··· Dataset records
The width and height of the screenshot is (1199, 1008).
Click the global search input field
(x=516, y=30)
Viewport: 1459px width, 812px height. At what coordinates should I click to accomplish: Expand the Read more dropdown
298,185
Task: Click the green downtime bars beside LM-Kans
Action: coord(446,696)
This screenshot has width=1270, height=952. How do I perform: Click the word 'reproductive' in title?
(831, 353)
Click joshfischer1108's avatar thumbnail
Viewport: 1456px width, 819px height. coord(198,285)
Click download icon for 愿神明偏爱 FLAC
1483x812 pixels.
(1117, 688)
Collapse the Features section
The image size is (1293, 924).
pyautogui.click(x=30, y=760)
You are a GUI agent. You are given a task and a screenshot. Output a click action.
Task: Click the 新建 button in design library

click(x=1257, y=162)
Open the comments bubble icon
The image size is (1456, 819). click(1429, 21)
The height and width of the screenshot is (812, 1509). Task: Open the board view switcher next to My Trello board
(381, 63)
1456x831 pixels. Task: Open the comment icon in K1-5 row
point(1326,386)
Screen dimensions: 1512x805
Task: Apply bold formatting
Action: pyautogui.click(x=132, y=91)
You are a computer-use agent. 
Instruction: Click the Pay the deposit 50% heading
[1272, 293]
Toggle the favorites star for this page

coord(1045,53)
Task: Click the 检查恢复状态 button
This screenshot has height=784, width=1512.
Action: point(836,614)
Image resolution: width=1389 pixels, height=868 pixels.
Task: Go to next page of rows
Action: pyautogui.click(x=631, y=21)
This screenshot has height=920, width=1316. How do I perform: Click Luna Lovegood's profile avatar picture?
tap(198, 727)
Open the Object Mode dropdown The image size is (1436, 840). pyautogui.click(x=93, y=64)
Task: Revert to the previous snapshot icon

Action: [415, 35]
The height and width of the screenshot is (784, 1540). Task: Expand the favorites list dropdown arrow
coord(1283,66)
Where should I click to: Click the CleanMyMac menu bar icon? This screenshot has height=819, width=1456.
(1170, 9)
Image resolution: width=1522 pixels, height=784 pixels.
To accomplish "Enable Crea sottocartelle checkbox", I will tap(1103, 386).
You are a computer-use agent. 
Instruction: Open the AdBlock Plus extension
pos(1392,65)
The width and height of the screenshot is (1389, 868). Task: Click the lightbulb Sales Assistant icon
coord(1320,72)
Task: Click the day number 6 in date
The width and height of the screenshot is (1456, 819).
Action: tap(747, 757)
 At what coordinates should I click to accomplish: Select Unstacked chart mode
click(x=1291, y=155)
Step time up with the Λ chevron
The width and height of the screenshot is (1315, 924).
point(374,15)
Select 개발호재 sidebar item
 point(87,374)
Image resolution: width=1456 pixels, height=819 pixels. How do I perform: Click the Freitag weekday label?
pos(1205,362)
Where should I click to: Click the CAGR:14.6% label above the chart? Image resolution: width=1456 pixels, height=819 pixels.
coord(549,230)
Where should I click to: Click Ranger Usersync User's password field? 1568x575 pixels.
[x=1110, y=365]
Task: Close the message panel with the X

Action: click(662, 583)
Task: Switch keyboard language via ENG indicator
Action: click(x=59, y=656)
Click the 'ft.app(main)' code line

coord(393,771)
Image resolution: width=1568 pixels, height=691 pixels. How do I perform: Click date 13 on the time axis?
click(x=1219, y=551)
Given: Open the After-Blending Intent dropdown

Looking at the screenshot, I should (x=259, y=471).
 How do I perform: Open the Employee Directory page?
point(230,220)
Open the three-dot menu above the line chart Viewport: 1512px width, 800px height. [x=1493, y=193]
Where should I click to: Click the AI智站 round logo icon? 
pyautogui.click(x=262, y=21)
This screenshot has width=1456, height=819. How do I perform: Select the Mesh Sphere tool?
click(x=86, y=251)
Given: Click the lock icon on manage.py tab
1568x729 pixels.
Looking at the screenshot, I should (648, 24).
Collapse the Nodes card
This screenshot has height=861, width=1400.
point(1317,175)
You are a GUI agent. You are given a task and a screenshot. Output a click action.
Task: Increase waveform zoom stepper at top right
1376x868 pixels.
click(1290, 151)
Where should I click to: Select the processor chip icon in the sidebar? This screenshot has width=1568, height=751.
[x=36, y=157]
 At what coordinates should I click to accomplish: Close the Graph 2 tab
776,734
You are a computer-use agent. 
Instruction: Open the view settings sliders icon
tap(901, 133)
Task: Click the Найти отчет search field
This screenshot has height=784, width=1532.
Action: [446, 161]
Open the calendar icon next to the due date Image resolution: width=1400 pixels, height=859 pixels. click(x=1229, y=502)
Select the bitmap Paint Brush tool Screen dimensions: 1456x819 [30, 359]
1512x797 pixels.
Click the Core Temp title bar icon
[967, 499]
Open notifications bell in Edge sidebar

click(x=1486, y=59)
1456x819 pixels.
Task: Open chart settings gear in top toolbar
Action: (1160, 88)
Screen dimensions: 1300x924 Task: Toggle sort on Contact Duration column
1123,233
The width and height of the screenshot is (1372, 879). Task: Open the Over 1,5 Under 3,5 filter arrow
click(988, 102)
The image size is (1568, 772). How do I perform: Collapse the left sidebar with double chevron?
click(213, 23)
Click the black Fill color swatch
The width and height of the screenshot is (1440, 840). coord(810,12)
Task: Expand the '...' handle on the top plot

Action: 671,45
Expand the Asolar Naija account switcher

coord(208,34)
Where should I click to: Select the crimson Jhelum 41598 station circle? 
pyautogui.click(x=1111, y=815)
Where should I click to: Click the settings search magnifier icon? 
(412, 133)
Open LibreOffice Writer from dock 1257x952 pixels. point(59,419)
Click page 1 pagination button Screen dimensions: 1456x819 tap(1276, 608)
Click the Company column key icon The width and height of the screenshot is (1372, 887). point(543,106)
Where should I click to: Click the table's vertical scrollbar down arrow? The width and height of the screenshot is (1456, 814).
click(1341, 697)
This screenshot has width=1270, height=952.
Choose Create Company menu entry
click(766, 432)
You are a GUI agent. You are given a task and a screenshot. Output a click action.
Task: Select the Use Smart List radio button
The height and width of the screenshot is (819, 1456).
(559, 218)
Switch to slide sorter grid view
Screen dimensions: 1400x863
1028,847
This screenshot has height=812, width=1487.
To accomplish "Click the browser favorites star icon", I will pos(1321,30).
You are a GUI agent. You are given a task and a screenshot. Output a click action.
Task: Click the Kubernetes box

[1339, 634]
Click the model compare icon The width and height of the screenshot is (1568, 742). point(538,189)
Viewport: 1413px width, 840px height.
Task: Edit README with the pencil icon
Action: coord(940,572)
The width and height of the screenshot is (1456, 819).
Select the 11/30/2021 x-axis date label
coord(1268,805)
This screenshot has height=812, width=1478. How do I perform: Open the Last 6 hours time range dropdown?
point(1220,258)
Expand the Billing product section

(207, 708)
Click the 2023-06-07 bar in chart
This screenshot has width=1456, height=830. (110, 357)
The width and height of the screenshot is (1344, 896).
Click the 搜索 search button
······
▸ **Exercise goal**: Only a number is wanted here: how many lines of the material contain the string "will".

▸ **Result of the task**: 2